Hay un breve relato que he contado muchas veces. Iba el Buddha caminando por un sendero al mediodía. Como hacía mucho calor y tenía sed, le dijo a su discípulo Ananda:
–¿Recuerdas el pequeño arroyo que hemos cruzado hace unos cinco kilómetros? Ve y tráeme un poco de agua.
Así que el Buddha se sentó a descansar debajo de un árbol y Ananda salió en busca del arroyo. Finalmente lo encontró, pero, cuando estaba a punto de acercarse, pasaron por encima de él unos carros de bueyes, y el agua del arroyo, que era pequeño y poco profundo, se enturbió. El lodo, las hojas secas y el detritus del fondo subieron a la superficie, y el agua ya no se podía beber. De modo que Ananda intentó hacer lo mismo que habrías hecho tú: se metió en el arroyo y trató de que toda aquella materia en descomposición se asentara de nuevo en el fondo para que el agua volviera a estar limpia, pero lo único que consiguió fue enturbiarla más. ¿Qué hacer? Regresó y le dijo al maestro:
–Aquella agua no se puede beber. Yo conozco un río, un poco más adelante. Iré y te traeré agua de allí.
Pero el Buddha insistió.
–No –le dijo–, tienes que volver. Quiero que el agua sea de aquel arroyo.
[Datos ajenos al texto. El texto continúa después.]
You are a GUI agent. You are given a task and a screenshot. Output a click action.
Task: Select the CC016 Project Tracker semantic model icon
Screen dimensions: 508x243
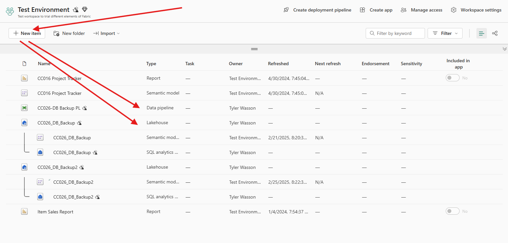[x=24, y=93]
Y si el Buddha insistía, ¿qué podía hacer Ananda? De modo que, a regañadientes, volvió al arroyo. Y de repente comprendió; porque, para cuando llegó, la mitad del detritus había vuelto a depositarse en el fondo, sin que nadie contribuyera a ello, por iniciativa propia, se podría decir. Ananda comprendió lo que el Buddha había querido enseñarle.
Se sentó entonces debajo de un árbol a contemplar el fluir del agua, porque el arroyo estaba limpio sólo a medias y aún quedaban hojas flotando en la superficie. Esperó y esperó, simplemente observando, sin hacer nada, y pronto el agua quedó clara como el cristal: la corriente había arrastrado consigo todas las hojas secas, y la suciedad había vuelto al fondo. Regresó adonde el Buddha corriendo y danzando, y se arrojó a sus pies.
–¡Ya comprendo!, eso es lo que he estado haciendo con mi mente toda la vida. A partir de ahora, me limitaré a sentarme bajo un árbol y dejaré que el arroyo de la mente pase, que se asiente por sí solo; ya no me meteré dentro de él para intentar resolver las cosas, para intentar poner orden.